Na te informacje szybko zareagowała Veolia, która winą za ostatnie awarie obarczyła należącą do PGNiG Termika Elektrociepłownię Żerań. Spółka przekazała, że najpierw do rurociągów warszawskiego systemu ciepłowniczego tłoczona była z EC Żerań woda o zbyt niskiej temperaturze, a następnie po usunięciu awarii elektrociepłownia zaczęła tłoczyć wodę o temperaturze zbyt wysokiej. Jak przekonuje Veolia, gwałtowne zmiany temperatur podawanej wody w krótkim okresie czasu spowodowały, że przy bardzo niskich temperaturach zewnętrznych rury ciepłownicze poddane zostały nadzwyczajnym i silnym naprężeniom termicznym. Spółka powołała z tego powodu sztab kryzysowy, aby zapewnić optymalną pracę sieci ciepłowniczej.

Wcześniej przedstawiciele PGNiG Termika, cytowani przez PAP, zapewniali, że ubiegłotygodniowa awaria w EC Żerań nie ma związku z awariami sieci ciepłowniczych, do których później doszło w Warszawie.

Do prywatyzacji warszawskiej sieci doszło w 2011 r.

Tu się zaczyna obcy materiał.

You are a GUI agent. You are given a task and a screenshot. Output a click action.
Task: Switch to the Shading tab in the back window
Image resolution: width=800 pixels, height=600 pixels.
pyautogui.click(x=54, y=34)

Nabywcą była Dalkia (Veolia jest jej następcą prawnym), która złożyła najlepszą ofertę przewyższającą wszystkie pozostałe, w tym ofertę PGNiG. Veolia podaje, że od 2011 r. inwestycje w modernizację i rozwój sieci wyniosły ponad 1,2 mld zł, co oznacza średnio ponad 120 mln rocznie. W ciągu ostatnich ośmiu lat średnioroczna liczba awarii zmalała o ok. 40 proc.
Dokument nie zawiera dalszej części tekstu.